Work to complete:
Reproduce the entries exactly, beginning with the line containing "Image resolution: width=1663" and ending with their last line, both included.

[Extracted data entries]
────────────────

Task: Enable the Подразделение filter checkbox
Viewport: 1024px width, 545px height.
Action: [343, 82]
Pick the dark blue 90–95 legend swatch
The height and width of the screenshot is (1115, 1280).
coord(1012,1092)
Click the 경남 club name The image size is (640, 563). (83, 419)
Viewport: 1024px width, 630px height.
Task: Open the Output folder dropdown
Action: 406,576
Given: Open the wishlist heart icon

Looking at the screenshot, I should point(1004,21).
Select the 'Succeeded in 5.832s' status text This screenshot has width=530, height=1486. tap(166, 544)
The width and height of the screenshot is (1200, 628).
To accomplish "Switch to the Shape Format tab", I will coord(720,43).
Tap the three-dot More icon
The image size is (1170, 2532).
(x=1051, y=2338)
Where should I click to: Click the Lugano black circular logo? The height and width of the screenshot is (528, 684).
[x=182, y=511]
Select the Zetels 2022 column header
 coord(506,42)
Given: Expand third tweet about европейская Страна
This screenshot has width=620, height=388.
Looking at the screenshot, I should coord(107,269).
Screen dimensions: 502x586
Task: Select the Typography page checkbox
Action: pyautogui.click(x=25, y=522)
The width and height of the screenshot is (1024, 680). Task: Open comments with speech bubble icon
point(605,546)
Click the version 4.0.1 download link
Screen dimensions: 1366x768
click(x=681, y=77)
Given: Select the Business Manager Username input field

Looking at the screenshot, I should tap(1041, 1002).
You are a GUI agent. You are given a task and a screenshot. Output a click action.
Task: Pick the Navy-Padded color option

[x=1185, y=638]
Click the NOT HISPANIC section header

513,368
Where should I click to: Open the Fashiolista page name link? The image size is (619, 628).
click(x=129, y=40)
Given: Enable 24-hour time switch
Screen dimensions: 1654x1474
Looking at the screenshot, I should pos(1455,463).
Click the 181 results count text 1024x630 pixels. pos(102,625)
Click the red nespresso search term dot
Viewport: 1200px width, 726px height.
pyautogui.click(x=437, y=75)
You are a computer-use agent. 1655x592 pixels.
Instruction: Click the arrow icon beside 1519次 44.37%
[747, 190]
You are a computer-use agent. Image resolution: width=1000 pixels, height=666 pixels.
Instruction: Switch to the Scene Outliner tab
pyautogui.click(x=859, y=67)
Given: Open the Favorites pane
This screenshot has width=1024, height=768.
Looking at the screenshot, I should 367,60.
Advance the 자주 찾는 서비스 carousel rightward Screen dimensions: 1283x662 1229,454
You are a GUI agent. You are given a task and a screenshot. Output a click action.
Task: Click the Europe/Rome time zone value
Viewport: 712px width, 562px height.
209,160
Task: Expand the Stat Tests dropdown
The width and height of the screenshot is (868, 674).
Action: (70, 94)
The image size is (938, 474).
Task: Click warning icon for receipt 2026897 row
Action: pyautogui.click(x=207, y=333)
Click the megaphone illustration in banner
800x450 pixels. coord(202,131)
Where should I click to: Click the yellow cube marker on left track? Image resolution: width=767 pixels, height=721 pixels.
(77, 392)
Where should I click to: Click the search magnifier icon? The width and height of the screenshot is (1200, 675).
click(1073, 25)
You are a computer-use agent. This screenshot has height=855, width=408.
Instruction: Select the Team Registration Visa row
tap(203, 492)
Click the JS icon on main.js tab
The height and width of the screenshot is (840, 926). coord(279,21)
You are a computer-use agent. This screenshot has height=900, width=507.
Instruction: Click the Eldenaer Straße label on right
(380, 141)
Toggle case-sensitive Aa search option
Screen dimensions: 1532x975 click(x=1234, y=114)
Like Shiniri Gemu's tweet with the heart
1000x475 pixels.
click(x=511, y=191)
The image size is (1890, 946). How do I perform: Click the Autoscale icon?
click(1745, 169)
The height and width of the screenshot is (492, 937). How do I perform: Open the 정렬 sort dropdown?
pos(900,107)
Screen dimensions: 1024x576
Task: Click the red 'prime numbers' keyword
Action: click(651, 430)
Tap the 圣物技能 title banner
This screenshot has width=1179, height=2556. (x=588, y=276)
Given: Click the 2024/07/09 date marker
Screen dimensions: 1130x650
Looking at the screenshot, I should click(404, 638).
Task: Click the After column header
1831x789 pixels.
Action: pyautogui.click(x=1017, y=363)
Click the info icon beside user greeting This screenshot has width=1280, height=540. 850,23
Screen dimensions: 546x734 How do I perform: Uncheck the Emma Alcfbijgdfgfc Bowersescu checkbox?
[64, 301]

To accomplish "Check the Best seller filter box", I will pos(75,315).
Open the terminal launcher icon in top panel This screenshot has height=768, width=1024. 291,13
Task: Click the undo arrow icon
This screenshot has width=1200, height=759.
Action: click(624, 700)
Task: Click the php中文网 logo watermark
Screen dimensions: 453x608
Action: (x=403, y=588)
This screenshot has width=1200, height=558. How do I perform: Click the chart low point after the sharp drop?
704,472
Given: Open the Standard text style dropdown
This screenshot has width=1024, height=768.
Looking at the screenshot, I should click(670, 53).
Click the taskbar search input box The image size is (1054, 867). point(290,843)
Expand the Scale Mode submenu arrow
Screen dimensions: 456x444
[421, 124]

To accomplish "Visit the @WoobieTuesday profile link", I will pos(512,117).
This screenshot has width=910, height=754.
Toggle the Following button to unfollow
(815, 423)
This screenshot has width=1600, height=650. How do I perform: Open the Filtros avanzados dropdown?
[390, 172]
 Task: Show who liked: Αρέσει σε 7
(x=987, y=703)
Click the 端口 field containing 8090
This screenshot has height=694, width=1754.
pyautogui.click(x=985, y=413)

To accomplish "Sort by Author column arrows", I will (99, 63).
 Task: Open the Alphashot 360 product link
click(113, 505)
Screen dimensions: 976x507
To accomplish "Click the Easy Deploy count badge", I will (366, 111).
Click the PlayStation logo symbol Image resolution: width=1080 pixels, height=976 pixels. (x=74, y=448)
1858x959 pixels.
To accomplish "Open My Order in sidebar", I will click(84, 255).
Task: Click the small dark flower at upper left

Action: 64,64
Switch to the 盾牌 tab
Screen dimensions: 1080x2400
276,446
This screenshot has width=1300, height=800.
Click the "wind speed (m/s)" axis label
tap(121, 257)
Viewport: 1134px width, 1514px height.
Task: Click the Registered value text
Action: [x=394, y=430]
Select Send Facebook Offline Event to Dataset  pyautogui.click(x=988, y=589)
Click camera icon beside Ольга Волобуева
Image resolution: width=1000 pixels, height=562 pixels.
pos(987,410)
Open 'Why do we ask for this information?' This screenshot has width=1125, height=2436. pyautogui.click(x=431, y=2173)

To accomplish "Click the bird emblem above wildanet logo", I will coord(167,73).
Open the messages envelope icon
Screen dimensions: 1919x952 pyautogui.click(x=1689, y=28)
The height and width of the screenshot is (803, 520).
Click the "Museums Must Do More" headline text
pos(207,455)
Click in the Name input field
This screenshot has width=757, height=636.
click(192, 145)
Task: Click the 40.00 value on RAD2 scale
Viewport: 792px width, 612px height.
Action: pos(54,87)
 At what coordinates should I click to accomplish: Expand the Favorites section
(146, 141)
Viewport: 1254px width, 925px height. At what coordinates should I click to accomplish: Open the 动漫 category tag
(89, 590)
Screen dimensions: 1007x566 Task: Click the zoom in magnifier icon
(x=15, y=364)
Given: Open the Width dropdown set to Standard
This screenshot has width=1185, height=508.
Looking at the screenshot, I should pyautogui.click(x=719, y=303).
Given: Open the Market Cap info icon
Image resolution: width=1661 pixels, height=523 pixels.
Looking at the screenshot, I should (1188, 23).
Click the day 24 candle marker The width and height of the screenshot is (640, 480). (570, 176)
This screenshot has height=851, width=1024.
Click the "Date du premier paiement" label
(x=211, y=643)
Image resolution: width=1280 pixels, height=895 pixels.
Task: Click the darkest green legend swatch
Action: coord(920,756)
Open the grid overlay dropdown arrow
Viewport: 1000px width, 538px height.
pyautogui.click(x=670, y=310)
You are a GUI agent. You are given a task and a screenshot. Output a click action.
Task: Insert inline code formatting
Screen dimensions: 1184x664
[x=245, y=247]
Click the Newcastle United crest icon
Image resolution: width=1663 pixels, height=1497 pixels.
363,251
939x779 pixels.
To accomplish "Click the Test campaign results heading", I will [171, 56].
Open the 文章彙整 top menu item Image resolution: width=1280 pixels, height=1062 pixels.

────────────────

Result:
Image resolution: width=1663 pixels, height=1497 pixels.
363,251
939x779 pixels.
To accomplish "Click the Test campaign results heading", I will [171, 56].
Open the 文章彙整 top menu item Image resolution: width=1280 pixels, height=1062 pixels.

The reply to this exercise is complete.